El desafío de la seguridad pública persiste como uno de los grandes pendientes del Estado mexicano. No son únicamente esporádicos episodios de violencia, como la barbarie exhibida en la masacre en San José de Gracia, sino el permanente clima de inseguridad que se vive en múltiples regiones de todo el país.
Ante tal escenario, distintos gobiernos han recurrido al despliegue de las Fuerzas Armadas en apoyo a las tareas de seguridad, y éstas han respondido con el patriotismo y lealtad que las caracteriza. Sin embargo, su participación en estas labores obliga a una reflexión más profunda respecto del papel que deben tener en un estado democrático.
El plan implementado por la actual administración federal ha pretendido, por un lado, atacar la criminalidad en sus raíces a través del otorgamiento de incentivos económicos vía los programas sociales; mientras que por el otro, planteó la creación de la Guardia Nacional en 2019 mediante la reforma constitucional que la estableció como una institución policial de la Federación, producto de la suma de voluntades políticas cuya intención era dotar al Estado mexicano de un nuevo cuerpo encargado de la seguridad, con un mando civil y que permitiera en el mediano plazo el regreso del ejército a sus cuarteles, para encargarse de los asuntos propiamente de seguridad nacional.
En los hechos, la Guardia Nacional funciona y está integrada de forma militar. Por ejemplo, el 76% de sus integrantes siguen perteneciendo a la Secretaría de la Defensa Nacional, mientras que el reclutamiento de nuevos efectivos ha sido casi nulo.

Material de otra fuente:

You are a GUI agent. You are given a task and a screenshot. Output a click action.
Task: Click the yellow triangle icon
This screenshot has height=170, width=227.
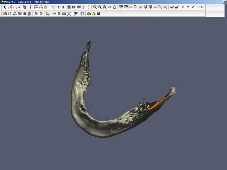point(93,13)
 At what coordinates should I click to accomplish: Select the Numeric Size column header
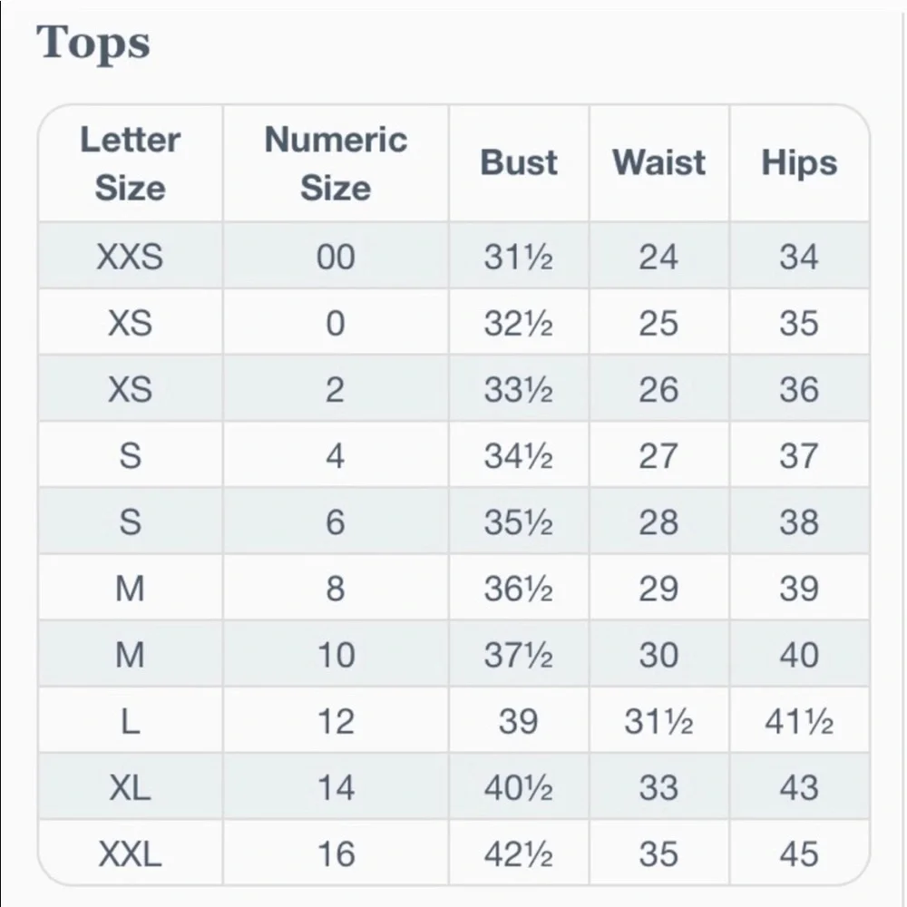[x=336, y=163]
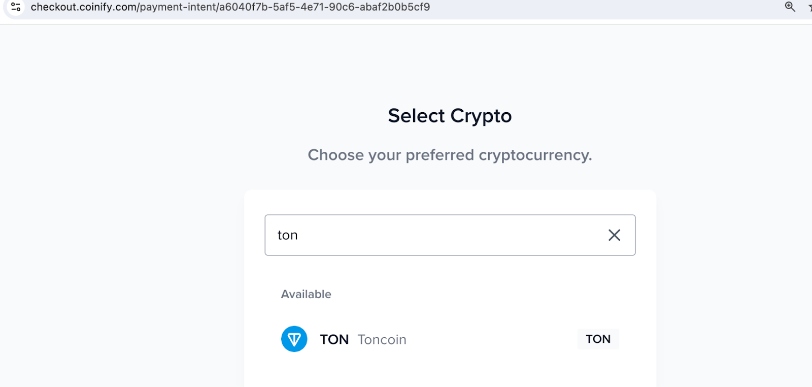This screenshot has width=812, height=387.
Task: Open the site information icon in address bar
Action: pos(16,7)
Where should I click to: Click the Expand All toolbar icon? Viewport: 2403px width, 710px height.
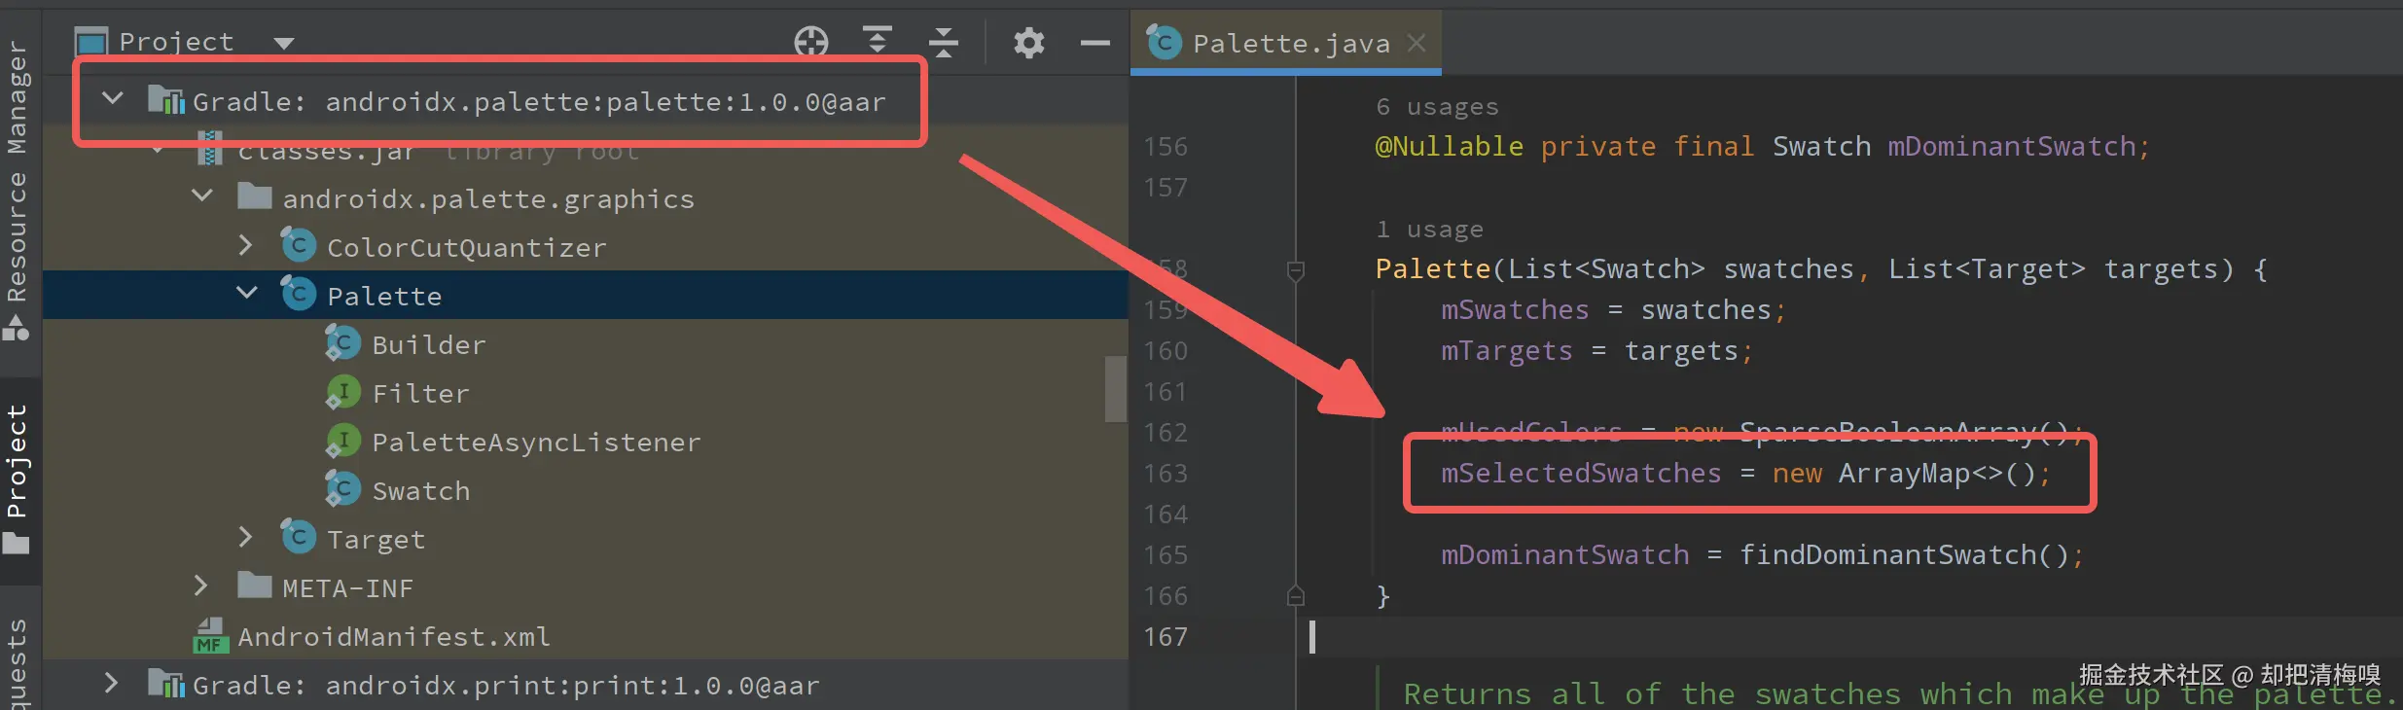[877, 41]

El debate que se avecina sobre la Guardia Nacional es el momento perfecto para tratar el reto de la seguridad desde una perspectiva integral. No debe circunscribirse a cuál es la dependencia en la que se debe adscribir este cuerpo, sino abordar los temas de si la Guardia debe ser un cuerpo intermedio o uno policial civil, cómo debe garantizarse que el Estado mexicano invertirá en la consolidación de una policía federal civil y fortalecerá las capacidades de los estados y municipios en la materia, cuáles deben ser las funciones constitucionales de las Fuerzas Armadas, cuál el presupuesto que requieren para desempeñarlas o cómo debe ser el régimen de rendición de cuentas al que estén sujetas, entre muchos otros más. En esta discusión, deberá prevalecer ante todo la visión del México que queremos en el futuro.